So far, we have assumed that the number of actions is a power of 2. Functionally, this assumption makes it so each assignment to the action decision bits corresponds to a valid action. Of course, general MDPs have non-power of 2 action sets, and so it behooves us to adapt our method for such settings. The simplest way to do so is to use a 3-terminal Binary Decision Diagram. In particular, while each decision is still Boolean, there has now three possible types of leaves, 0, 1, and \(\bot \). In the adapted algorithm, edges leading to \(\bot \) are simply ignored, as they semantically correspond to invalid assignments to action or coin flip bits. A similar analysis can be done using these three valued decision diagrams, and as with BDDs, there exist efficient implementations of multi-terminal BDDs.

Remark 9

This generalization also opens up the possibility of state dependent action sets, where A is now the union of all possible actions, e.g, disable the action for moving to the right when the agent is on the right edge of the grid.
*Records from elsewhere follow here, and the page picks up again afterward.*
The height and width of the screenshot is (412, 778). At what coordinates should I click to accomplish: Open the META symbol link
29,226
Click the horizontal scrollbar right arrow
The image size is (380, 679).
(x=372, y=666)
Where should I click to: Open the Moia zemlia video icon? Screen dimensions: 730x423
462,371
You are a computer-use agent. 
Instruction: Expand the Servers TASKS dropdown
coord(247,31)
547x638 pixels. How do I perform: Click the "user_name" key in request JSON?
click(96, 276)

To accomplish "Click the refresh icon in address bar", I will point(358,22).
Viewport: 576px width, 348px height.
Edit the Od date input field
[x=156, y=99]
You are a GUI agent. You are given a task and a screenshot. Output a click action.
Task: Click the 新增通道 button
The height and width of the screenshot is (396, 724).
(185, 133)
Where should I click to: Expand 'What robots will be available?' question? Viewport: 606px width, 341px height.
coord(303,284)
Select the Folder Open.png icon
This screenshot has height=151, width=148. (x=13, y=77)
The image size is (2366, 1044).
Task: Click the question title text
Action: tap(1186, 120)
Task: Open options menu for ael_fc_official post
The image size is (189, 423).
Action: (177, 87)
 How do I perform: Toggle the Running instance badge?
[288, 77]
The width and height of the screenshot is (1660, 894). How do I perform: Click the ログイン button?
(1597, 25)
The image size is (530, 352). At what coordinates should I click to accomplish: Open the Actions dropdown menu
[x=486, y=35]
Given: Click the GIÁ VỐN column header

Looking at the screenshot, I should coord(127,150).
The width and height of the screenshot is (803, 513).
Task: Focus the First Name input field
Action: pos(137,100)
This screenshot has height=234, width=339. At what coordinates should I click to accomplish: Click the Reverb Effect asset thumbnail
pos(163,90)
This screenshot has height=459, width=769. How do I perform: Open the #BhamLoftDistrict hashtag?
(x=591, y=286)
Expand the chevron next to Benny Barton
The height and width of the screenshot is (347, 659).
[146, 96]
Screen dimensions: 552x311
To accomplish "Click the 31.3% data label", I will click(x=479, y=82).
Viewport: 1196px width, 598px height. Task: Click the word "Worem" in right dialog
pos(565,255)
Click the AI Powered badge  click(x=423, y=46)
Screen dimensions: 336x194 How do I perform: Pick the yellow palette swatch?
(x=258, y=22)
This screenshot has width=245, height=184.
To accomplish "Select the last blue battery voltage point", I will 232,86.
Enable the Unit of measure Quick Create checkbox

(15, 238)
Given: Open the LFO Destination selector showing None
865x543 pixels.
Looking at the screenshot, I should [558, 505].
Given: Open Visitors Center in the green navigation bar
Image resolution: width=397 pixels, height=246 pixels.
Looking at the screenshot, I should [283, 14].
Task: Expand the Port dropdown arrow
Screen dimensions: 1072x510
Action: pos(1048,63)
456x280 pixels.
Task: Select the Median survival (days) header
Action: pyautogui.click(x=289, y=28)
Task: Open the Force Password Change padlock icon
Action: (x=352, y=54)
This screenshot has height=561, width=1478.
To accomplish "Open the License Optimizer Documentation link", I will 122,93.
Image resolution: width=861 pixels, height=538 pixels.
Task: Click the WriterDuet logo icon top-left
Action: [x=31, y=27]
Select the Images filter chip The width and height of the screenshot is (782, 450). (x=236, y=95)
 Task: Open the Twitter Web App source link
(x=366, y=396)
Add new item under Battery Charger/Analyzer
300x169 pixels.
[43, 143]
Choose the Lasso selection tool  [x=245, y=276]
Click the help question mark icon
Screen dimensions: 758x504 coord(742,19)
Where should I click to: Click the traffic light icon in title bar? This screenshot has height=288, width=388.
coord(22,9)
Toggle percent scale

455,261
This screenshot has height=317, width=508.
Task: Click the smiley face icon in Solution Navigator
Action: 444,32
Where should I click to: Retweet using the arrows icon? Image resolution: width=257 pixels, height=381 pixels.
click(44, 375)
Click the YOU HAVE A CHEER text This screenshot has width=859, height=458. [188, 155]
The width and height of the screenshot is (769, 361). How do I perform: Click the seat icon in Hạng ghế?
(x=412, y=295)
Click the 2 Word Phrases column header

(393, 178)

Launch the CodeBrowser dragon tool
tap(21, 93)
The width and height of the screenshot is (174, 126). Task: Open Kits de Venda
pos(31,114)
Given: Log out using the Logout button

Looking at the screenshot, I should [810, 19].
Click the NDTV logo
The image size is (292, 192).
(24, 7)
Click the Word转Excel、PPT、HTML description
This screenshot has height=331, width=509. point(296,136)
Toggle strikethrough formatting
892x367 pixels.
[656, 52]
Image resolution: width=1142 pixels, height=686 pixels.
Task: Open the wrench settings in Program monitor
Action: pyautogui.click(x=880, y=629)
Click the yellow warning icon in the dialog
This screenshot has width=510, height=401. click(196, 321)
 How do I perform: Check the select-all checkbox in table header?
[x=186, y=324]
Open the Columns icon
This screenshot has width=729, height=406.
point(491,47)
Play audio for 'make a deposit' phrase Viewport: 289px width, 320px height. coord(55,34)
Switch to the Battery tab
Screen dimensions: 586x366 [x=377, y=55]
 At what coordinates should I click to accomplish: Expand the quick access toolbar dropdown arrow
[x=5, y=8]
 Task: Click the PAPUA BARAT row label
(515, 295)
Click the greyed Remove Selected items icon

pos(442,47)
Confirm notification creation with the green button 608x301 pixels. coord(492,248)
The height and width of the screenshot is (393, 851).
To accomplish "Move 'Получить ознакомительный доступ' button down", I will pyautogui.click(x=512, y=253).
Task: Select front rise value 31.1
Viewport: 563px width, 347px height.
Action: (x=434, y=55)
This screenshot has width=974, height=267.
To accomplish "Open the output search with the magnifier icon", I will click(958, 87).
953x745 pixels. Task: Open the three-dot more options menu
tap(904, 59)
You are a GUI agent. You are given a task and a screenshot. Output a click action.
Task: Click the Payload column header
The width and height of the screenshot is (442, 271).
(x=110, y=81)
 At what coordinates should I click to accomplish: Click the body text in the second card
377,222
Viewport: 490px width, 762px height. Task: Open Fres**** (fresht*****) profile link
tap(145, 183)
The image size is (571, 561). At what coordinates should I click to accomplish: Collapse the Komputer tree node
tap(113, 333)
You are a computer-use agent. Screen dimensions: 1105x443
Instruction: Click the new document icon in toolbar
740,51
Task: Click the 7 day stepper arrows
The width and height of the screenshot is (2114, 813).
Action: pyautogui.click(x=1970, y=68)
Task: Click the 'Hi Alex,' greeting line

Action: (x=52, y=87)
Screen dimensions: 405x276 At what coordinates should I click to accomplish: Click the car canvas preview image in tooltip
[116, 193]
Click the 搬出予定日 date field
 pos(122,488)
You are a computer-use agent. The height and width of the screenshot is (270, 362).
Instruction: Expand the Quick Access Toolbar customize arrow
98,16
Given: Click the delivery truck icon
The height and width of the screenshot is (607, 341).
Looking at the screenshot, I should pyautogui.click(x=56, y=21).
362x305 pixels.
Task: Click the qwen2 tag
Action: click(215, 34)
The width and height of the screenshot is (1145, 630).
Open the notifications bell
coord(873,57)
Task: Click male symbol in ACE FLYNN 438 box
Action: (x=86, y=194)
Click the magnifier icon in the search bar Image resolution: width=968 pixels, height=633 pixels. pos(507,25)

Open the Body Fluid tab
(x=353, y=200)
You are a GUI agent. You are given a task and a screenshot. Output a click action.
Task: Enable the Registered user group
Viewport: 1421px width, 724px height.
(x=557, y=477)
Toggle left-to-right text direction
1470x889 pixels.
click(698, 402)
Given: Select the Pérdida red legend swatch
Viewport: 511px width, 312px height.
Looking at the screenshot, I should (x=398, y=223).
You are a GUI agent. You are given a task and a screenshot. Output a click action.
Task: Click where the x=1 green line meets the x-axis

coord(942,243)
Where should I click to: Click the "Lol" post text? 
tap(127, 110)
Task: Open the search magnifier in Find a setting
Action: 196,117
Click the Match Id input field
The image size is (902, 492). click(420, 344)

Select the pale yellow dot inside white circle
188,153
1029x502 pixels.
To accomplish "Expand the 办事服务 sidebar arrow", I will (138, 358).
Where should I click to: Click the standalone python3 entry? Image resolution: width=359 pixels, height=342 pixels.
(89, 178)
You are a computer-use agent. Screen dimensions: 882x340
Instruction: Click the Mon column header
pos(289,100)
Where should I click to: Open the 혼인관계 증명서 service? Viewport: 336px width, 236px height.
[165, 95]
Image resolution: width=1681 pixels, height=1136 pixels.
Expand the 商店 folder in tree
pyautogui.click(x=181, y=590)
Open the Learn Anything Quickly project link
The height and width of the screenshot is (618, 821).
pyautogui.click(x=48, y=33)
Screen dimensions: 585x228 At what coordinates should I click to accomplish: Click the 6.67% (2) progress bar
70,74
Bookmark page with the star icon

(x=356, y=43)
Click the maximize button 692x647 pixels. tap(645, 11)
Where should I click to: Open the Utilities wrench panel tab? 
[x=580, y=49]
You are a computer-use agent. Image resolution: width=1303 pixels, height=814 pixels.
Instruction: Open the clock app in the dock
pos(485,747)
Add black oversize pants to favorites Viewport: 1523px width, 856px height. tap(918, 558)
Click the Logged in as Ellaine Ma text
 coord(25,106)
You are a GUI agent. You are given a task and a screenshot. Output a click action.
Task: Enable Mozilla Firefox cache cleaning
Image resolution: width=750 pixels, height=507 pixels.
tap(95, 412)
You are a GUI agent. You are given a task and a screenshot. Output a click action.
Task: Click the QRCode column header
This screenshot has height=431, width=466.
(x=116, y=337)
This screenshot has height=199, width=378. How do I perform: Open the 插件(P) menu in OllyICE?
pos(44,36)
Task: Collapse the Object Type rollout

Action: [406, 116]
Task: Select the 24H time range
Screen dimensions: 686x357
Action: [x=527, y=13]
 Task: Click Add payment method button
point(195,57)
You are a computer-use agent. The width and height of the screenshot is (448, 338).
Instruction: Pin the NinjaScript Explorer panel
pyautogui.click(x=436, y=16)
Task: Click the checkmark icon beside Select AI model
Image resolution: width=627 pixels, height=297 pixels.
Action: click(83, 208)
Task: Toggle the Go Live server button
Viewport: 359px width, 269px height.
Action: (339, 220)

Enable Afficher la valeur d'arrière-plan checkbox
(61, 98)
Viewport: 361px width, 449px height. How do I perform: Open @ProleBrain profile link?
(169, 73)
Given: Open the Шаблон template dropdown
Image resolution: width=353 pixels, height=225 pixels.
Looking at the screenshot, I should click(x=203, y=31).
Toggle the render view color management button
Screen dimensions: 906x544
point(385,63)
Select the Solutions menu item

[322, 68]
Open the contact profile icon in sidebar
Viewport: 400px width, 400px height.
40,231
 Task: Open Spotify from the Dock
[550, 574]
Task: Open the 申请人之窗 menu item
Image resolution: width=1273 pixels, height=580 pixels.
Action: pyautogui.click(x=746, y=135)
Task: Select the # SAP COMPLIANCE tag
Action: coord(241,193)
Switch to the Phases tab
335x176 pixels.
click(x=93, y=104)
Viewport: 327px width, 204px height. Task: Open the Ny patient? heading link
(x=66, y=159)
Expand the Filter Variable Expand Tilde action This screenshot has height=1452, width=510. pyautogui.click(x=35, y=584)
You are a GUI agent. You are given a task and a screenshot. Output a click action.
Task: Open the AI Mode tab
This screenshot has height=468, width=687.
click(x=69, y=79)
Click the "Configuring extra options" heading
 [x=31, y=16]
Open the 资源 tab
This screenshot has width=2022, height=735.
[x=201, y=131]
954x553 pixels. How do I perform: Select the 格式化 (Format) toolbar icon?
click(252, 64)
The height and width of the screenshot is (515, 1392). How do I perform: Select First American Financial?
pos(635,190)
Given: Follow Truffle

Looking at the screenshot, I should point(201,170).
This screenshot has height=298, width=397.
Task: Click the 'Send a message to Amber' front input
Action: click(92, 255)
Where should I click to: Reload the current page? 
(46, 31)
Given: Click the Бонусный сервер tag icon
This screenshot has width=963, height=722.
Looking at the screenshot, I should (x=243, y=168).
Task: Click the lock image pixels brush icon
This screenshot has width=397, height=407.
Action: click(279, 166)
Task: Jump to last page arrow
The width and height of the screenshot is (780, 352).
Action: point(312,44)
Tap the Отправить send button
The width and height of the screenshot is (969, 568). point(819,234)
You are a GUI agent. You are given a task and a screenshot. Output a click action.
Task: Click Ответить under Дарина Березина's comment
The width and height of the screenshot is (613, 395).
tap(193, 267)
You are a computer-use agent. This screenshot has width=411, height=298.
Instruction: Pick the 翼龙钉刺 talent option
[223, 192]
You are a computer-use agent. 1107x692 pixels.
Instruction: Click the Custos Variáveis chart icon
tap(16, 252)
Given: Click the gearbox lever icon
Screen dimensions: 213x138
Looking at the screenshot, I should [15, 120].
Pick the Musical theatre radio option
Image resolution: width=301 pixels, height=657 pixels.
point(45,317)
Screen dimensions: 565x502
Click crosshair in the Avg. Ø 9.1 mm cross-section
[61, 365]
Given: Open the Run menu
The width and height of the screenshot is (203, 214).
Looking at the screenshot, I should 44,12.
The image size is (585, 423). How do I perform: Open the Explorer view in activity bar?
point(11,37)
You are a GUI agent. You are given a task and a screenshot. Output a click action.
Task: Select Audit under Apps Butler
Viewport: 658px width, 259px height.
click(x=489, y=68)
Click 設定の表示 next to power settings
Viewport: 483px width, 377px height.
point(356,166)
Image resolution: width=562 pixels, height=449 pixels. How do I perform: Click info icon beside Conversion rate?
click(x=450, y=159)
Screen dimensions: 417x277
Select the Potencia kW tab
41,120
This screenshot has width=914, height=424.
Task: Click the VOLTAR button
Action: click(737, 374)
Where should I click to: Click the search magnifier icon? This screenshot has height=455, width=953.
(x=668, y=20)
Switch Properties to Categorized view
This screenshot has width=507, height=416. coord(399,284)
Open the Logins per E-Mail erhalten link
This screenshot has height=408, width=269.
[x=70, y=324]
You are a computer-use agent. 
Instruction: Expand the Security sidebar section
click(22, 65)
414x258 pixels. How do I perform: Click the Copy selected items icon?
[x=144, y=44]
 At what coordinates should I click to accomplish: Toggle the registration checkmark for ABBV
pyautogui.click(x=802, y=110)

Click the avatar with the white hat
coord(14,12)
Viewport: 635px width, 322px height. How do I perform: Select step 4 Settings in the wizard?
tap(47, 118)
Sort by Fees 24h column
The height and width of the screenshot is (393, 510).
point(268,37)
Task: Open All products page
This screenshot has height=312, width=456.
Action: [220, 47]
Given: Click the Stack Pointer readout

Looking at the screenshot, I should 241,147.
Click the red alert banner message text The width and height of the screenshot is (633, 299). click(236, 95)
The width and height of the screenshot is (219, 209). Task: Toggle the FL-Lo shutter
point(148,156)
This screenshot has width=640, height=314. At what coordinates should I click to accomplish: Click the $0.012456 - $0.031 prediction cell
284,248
5.2 Choice of Binary Co-Domain

One might wonder how sensitive this formulation is to the choice of \(R(\xi ) = \theta \cdot \varphi (\xi )\). In particular, how does changing the co-domain of \(\varphi \) from \(\{0, 1\}\) to any other real values, i.e.,

$$\begin{aligned} \varphi ': (A \times S)^\tau \rightarrow \{a, b\}, \end{aligned}$$

change the likelihood estimates in our maximum causal entropy model. We briefly remark that, subject to some mild technical assumptions, almost any two real values could be used for \(\varphi \)’s co-domain. Namely, observe that unless both a and b are zero, the expected satisfaction probability, p, is in one-to-one correspondence with the expected value of \(\varphi '\), i.e.,

$$ \mathop {\mathbb {E}}[\varphi '] = a\cdot p + b\cdot (1 - p). $$

Thus, if a policy is feature matching for \(\varphi \), it must be feature matching for \(\varphi '\) (and vice-versa). Therefore, the space of consistent policies is invariant under such transformations. Finally, because the space of policies is unchanged, the maximum causal entropy policies must remain unchanged. In practice, we prefer the use of \(\{0, 1\}\) as the co-domain for \(\varphi \) since it often simplifies many calculations.

5.3 Variable Episode Lengths (with Discounting)

As earlier promised, we shall now discuss how to extend our model to include variable length episodes. For simplicity, we shall limit our discussion to the setting where at each time step, the probability that the episode will end is \(\gamma \in (0, 1]\). As we previously discussed, this can be modeled by introducing a sink state, \(\$\), representing the end of an episode (4). In the random bit model, this simply adds a few additional environment coin flips, corresponding to the environments new transitions to the sink state.

Remark 10

Note that when unrolled, once the end of episode transition happens, all decisions are assumed inconsequential w.r.t \(\varphi \). Thus, all subsequent decisions will be compressed by in the BDD, \(\mathcal {B}\).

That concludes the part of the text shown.